• [Work request] How many lines in the records below contain the word "agent"? Give only the number.

• [Input data]
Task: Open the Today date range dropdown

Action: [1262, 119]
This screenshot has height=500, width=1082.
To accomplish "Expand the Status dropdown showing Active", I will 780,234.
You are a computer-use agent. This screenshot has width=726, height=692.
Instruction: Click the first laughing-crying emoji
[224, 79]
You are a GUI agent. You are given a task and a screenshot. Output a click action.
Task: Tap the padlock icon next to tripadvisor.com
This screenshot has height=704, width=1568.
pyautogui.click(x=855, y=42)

* * *

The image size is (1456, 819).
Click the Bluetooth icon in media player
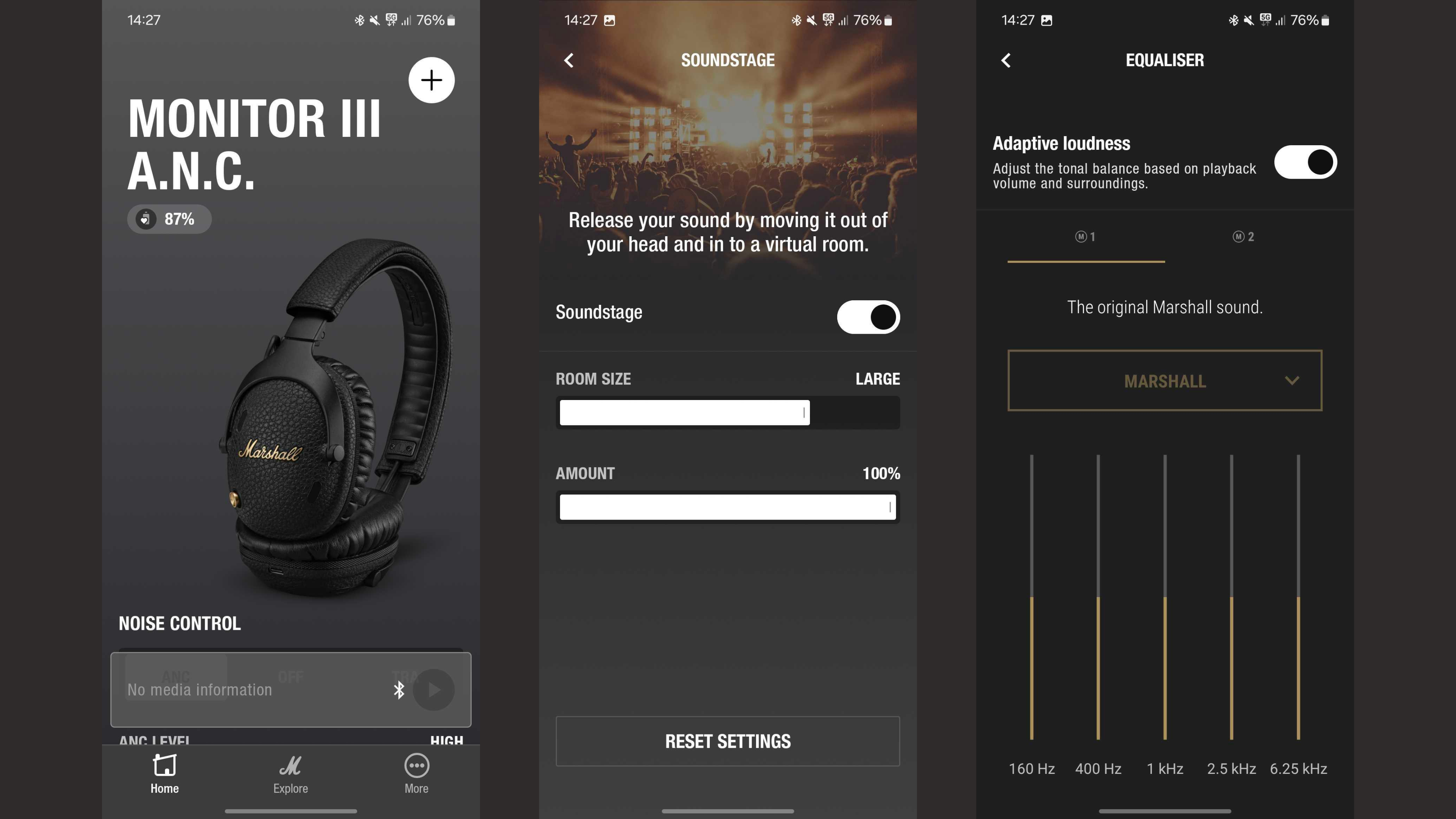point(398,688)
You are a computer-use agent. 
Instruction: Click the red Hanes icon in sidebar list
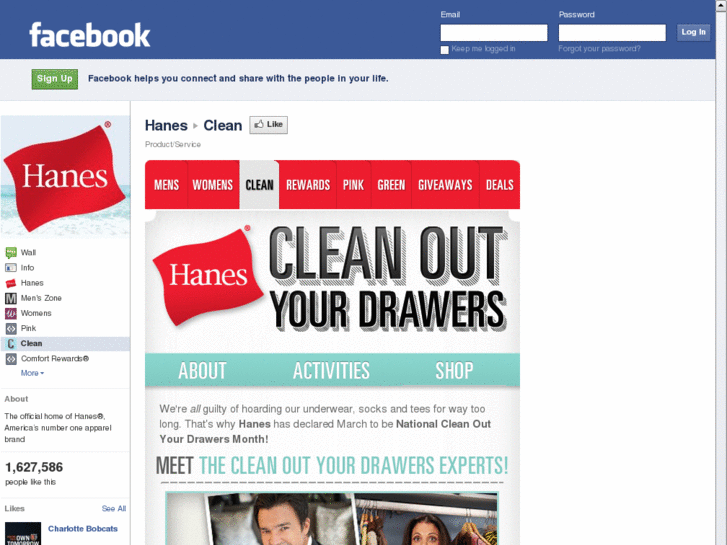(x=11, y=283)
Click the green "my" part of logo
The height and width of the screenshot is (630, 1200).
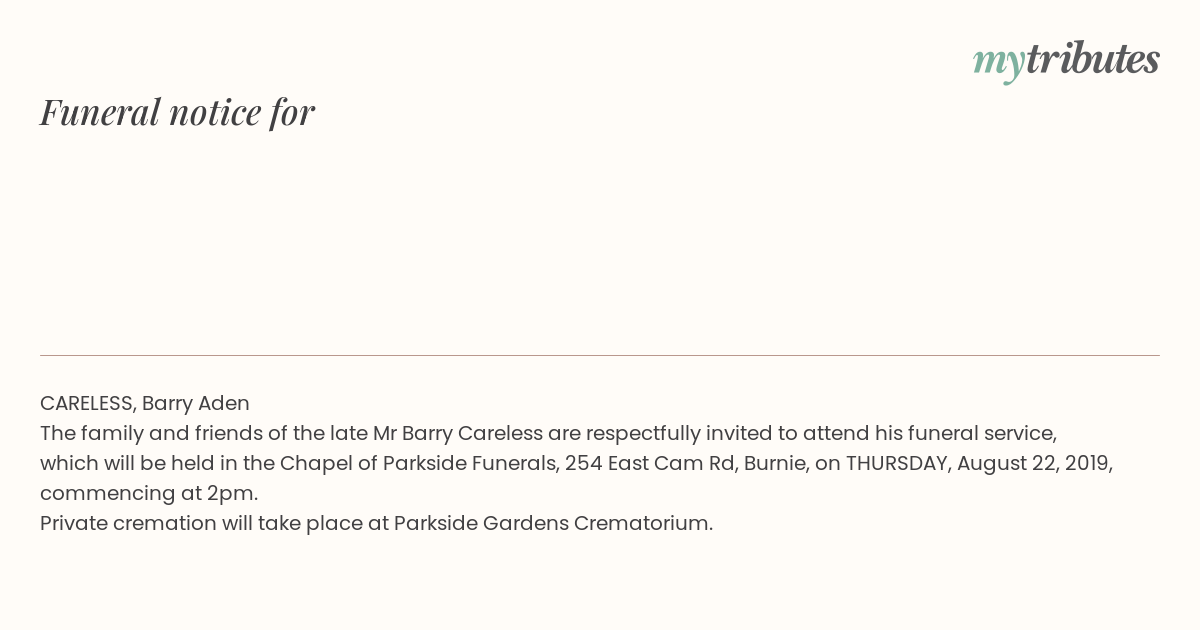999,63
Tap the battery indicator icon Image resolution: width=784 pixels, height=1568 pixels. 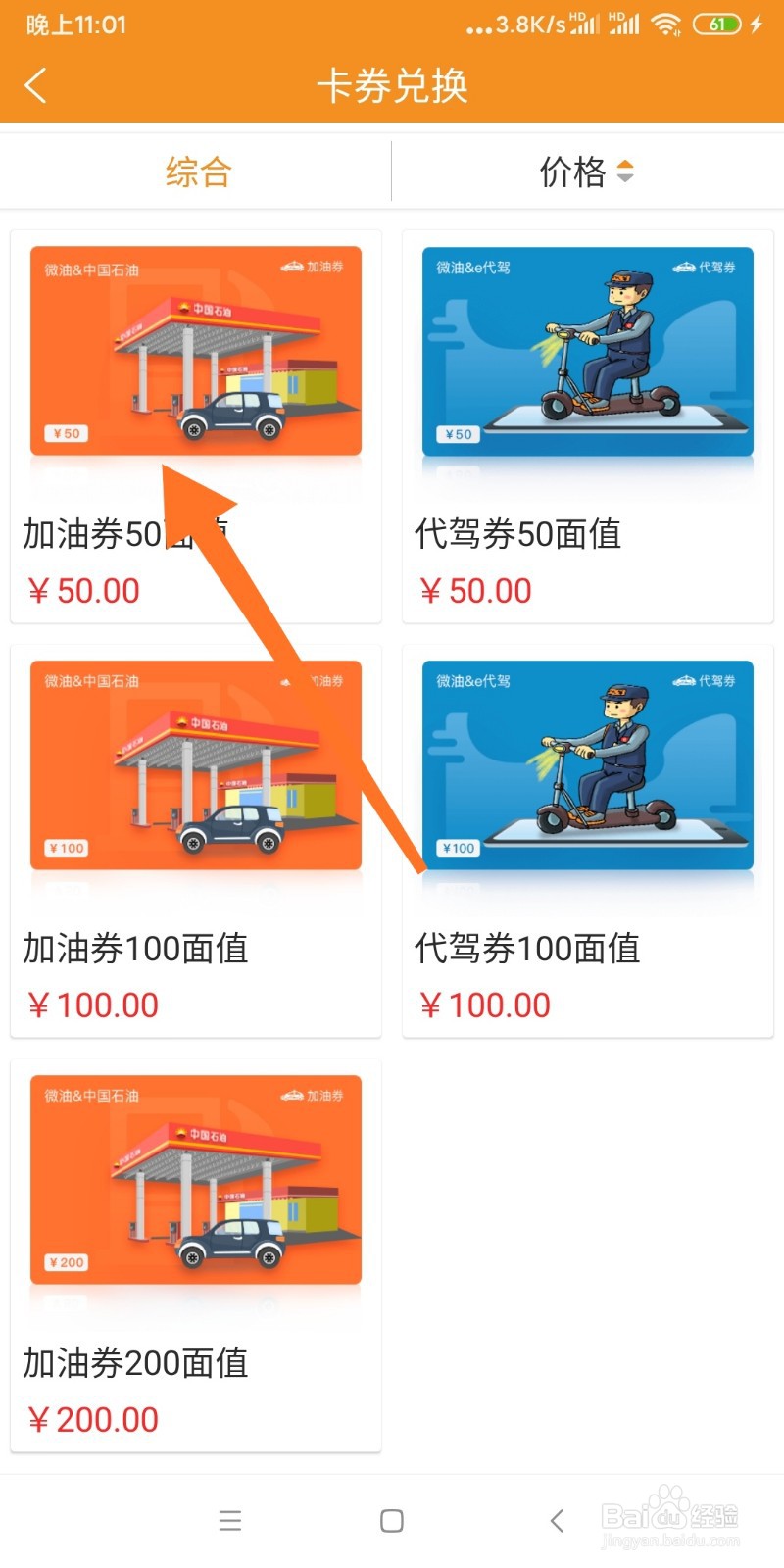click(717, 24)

* * *

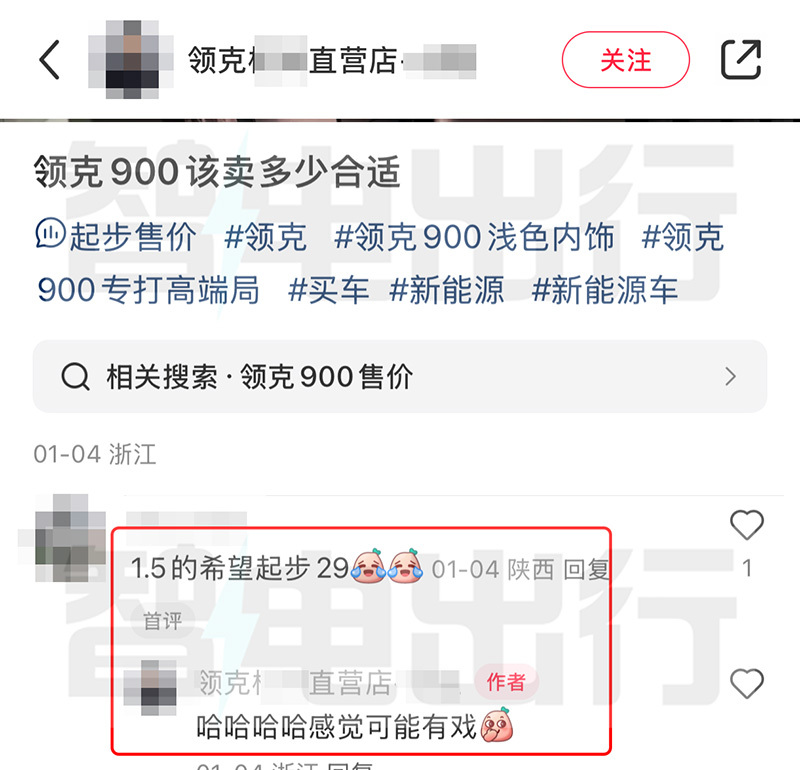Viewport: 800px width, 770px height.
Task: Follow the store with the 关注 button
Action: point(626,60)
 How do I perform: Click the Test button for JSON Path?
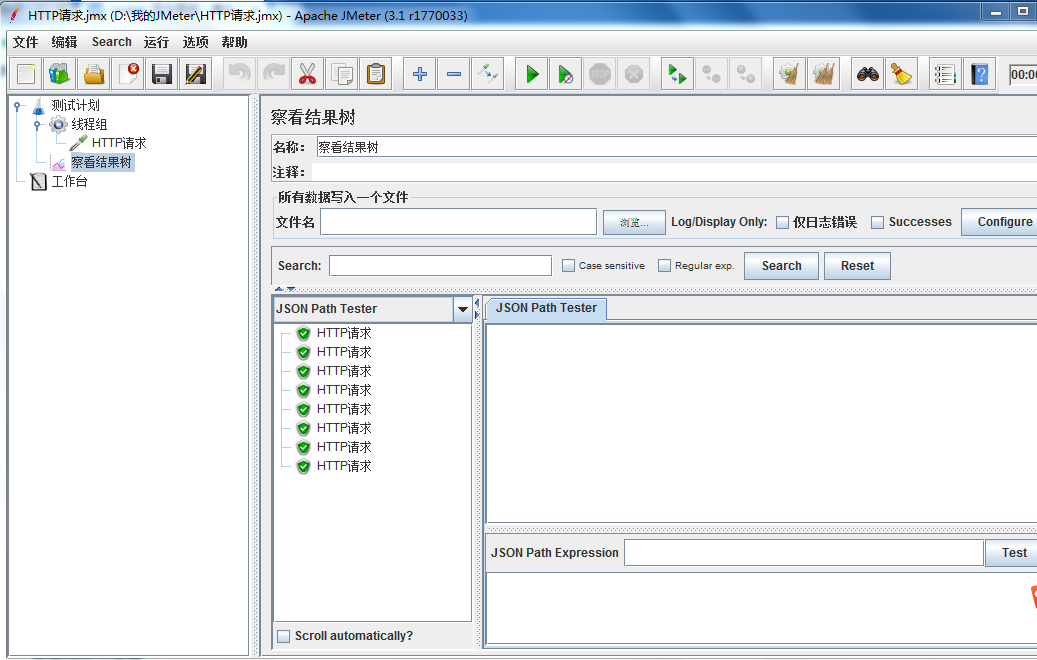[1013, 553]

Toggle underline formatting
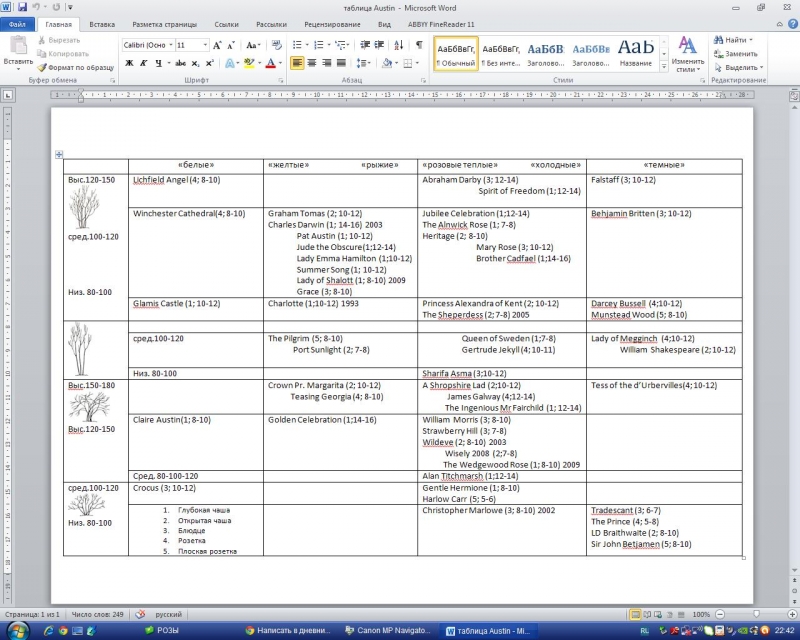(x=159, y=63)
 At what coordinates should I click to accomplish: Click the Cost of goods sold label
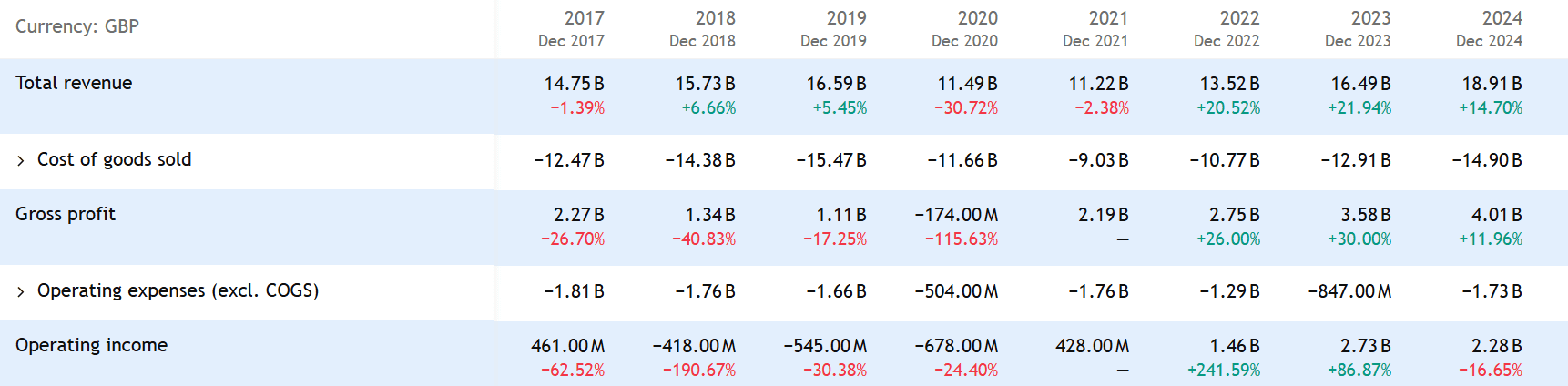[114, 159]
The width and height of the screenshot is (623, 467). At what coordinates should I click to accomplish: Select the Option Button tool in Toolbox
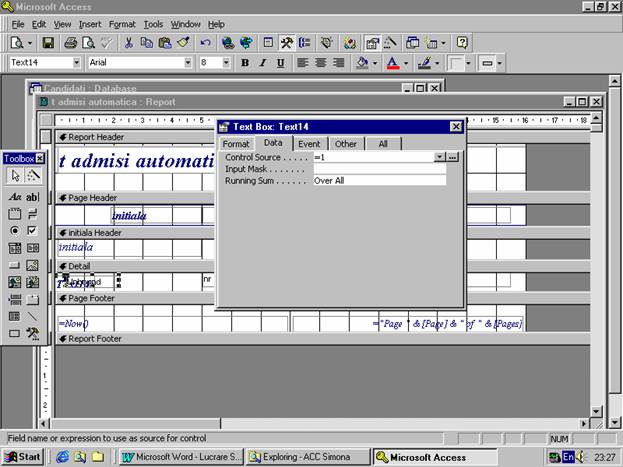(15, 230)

• [Output for this task] 3